*** Opening of Dataset records ***

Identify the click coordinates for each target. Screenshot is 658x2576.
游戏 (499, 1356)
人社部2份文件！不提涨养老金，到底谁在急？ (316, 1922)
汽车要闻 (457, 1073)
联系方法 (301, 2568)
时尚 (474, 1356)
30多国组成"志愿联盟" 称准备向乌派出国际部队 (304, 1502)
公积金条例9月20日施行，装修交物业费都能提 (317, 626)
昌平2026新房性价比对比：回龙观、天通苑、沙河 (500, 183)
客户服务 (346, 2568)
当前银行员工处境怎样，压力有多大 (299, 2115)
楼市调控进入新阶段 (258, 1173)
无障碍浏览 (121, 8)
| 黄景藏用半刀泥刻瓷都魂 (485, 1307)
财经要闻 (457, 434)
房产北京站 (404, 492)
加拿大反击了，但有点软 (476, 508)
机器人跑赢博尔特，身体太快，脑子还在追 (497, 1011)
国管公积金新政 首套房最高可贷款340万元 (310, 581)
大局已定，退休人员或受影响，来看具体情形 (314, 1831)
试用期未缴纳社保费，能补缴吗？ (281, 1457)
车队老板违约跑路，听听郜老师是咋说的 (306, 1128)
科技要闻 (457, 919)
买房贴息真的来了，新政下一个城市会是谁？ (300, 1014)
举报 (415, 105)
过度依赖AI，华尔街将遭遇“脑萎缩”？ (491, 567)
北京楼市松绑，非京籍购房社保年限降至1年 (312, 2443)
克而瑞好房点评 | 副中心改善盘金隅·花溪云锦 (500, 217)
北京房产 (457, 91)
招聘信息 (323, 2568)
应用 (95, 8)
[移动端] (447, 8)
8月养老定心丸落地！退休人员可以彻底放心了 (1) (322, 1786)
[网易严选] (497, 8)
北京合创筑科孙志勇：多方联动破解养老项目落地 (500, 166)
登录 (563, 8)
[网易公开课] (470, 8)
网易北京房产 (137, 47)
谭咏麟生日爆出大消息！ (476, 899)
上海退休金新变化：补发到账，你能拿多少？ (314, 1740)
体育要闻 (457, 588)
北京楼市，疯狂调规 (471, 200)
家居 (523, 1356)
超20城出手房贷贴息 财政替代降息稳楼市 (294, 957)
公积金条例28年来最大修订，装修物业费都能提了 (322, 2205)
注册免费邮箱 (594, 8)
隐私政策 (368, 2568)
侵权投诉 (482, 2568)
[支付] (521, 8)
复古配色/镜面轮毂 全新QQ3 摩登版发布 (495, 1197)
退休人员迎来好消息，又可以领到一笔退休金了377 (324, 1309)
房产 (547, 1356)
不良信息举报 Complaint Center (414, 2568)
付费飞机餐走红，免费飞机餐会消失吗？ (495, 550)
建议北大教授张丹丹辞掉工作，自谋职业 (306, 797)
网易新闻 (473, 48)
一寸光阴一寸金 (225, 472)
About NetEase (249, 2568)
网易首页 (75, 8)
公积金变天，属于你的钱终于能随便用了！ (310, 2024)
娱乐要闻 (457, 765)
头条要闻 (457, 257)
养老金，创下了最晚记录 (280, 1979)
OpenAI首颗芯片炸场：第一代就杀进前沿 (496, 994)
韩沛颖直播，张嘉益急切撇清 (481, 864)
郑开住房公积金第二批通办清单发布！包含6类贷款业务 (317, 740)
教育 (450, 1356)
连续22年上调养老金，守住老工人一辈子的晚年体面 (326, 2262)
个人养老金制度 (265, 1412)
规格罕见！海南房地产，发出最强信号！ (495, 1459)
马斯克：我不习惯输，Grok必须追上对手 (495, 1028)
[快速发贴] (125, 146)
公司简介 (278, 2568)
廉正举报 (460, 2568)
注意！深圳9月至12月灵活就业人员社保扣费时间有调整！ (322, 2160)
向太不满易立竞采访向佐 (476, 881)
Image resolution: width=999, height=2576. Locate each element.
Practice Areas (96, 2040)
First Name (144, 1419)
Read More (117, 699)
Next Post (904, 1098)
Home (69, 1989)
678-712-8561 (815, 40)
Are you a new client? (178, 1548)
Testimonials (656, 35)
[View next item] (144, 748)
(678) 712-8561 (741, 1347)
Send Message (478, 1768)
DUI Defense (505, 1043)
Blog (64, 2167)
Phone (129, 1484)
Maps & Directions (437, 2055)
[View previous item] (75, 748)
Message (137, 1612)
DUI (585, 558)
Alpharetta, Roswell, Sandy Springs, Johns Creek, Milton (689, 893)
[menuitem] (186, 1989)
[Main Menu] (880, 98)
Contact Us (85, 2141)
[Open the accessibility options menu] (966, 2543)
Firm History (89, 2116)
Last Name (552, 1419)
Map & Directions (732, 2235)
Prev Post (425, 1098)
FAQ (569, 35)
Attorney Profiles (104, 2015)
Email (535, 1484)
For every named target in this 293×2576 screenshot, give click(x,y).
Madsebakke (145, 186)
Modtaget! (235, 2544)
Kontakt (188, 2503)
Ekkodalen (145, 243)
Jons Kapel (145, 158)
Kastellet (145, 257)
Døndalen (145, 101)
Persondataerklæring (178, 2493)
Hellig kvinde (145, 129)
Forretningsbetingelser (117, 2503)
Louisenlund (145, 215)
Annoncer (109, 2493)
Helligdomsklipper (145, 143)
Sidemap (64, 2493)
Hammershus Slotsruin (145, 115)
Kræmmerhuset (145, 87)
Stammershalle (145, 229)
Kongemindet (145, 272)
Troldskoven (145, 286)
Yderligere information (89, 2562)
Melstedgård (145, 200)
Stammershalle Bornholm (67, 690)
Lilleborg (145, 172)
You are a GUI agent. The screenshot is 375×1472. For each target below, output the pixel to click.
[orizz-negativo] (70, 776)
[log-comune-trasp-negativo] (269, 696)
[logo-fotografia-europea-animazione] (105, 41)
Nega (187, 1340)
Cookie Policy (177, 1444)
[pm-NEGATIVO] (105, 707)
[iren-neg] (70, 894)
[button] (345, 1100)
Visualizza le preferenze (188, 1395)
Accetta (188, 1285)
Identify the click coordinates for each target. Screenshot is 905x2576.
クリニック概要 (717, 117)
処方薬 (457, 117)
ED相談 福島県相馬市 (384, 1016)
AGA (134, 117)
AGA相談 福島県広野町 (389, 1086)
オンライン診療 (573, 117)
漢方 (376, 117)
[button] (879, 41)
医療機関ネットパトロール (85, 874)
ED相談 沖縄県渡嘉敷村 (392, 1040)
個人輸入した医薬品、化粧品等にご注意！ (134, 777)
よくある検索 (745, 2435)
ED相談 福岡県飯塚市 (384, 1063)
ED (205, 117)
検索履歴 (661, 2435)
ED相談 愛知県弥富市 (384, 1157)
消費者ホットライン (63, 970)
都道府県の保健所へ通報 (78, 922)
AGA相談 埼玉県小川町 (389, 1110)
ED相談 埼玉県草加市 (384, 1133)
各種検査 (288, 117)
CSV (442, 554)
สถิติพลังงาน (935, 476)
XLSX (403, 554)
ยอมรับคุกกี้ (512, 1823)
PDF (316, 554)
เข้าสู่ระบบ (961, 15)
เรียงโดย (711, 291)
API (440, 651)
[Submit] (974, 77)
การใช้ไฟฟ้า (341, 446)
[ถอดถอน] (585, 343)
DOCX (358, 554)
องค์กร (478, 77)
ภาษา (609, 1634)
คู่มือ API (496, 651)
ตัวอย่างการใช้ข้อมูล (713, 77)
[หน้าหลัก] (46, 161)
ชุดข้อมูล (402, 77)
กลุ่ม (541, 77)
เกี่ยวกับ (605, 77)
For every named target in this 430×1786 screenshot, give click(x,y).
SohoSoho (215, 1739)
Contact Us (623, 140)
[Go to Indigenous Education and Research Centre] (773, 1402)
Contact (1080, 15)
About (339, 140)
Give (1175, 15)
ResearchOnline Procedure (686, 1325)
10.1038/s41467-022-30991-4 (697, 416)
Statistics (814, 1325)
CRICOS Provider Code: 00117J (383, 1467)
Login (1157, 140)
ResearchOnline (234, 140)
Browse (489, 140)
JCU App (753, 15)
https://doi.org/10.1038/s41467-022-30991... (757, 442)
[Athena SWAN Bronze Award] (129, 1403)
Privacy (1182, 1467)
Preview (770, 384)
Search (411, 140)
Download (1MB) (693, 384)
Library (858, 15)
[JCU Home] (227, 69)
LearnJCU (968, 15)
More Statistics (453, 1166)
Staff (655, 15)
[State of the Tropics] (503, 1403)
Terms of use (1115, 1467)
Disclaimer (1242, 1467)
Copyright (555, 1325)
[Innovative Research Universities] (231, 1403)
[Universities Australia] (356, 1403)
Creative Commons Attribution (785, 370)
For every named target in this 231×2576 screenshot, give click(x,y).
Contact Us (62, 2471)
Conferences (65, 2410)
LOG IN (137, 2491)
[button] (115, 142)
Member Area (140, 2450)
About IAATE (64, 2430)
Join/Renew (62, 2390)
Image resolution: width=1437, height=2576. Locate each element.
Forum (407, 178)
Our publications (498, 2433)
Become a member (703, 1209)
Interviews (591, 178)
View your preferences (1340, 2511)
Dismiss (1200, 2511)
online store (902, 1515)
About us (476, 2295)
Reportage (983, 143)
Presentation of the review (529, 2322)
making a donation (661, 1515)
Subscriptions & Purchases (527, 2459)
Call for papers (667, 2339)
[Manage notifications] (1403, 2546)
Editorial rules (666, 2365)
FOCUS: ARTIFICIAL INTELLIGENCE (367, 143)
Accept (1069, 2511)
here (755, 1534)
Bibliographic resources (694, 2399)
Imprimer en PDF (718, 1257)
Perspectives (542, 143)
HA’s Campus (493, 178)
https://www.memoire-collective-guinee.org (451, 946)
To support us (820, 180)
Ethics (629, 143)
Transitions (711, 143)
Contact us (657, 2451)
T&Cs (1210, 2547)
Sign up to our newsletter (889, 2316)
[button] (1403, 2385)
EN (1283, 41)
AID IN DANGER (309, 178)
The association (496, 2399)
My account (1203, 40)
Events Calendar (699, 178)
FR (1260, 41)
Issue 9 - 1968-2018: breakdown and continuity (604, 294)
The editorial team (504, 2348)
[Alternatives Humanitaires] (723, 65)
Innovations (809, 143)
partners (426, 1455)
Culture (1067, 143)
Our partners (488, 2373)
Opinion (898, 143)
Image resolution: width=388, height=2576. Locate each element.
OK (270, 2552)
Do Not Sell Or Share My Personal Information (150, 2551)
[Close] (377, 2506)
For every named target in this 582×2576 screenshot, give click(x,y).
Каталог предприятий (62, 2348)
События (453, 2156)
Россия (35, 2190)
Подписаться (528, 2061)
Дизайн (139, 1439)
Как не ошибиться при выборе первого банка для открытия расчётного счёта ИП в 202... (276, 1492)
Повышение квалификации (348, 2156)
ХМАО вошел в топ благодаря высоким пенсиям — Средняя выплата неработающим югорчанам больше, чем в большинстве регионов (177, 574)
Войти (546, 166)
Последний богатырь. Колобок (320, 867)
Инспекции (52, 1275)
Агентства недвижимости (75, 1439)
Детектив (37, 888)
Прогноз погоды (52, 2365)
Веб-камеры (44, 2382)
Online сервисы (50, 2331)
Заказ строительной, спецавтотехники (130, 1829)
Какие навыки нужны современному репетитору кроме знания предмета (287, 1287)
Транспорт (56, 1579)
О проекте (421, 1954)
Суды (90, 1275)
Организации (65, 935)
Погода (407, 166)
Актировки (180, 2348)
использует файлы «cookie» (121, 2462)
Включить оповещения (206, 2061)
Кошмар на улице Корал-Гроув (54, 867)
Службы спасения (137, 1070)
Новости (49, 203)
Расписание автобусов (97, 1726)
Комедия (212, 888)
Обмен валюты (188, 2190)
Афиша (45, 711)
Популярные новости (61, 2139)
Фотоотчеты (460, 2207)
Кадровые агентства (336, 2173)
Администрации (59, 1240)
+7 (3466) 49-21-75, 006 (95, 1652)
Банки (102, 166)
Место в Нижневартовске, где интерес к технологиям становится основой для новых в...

*** Close of Dataset records ***

» Task instructions: Nothing should be returned except the lines from the first line of the data above through the line with "付费飞机餐走红，免费飞机餐会消失吗？ (495, 550)", each one exact.

» Final answer:
Identify the click coordinates for each target. Screenshot is 658x2576.
游戏 (499, 1356)
人社部2份文件！不提涨养老金，到底谁在急？ (316, 1922)
汽车要闻 (457, 1073)
联系方法 (301, 2568)
时尚 (474, 1356)
30多国组成"志愿联盟" 称准备向乌派出国际部队 (304, 1502)
公积金条例9月20日施行，装修交物业费都能提 (317, 626)
昌平2026新房性价比对比：回龙观、天通苑、沙河 (500, 183)
客户服务 (346, 2568)
当前银行员工处境怎样，压力有多大 (299, 2115)
楼市调控进入新阶段 (258, 1173)
无障碍浏览 (121, 8)
| 黄景藏用半刀泥刻瓷都魂 (485, 1307)
财经要闻 (457, 434)
房产北京站 (404, 492)
加拿大反击了，但有点软 (476, 508)
机器人跑赢博尔特，身体太快，脑子还在追 (497, 1011)
国管公积金新政 首套房最高可贷款340万元 (310, 581)
大局已定，退休人员或受影响，来看具体情形 (314, 1831)
试用期未缴纳社保费，能补缴吗？ (281, 1457)
车队老板违约跑路，听听郜老师是咋说的 (306, 1128)
科技要闻 (457, 919)
买房贴息真的来了，新政下一个城市会是谁？ (300, 1014)
举报 (415, 105)
过度依赖AI，华尔街将遭遇“脑萎缩”？ (491, 567)
北京楼市松绑，非京籍购房社保年限降至1年 (312, 2443)
克而瑞好房点评 | 副中心改善盘金隅·花溪云锦 (500, 217)
北京房产 (457, 91)
招聘信息 (323, 2568)
应用 (95, 8)
[移动端] (447, 8)
8月养老定心丸落地！退休人员可以彻底放心了 (1) (322, 1786)
[网易严选] (497, 8)
北京合创筑科孙志勇：多方联动破解养老项目落地 (500, 166)
登录 (563, 8)
[网易公开课] (470, 8)
网易北京房产 (137, 47)
谭咏麟生日爆出大消息！ (476, 899)
上海退休金新变化：补发到账，你能拿多少？ (314, 1740)
体育要闻 (457, 588)
北京楼市，疯狂调规 (471, 200)
家居 (523, 1356)
超20城出手房贷贴息 财政替代降息稳楼市 (294, 957)
公积金条例28年来最大修订，装修物业费都能提了 (322, 2205)
注册免费邮箱 (594, 8)
隐私政策 (368, 2568)
侵权投诉 (482, 2568)
[支付] (521, 8)
复古配色/镜面轮毂 全新QQ3 摩登版发布 (495, 1197)
退休人员迎来好消息，又可以领到一笔退休金了377 (324, 1309)
房产 (547, 1356)
不良信息举报 Complaint Center (414, 2568)
付费飞机餐走红，免费飞机餐会消失吗？ (495, 550)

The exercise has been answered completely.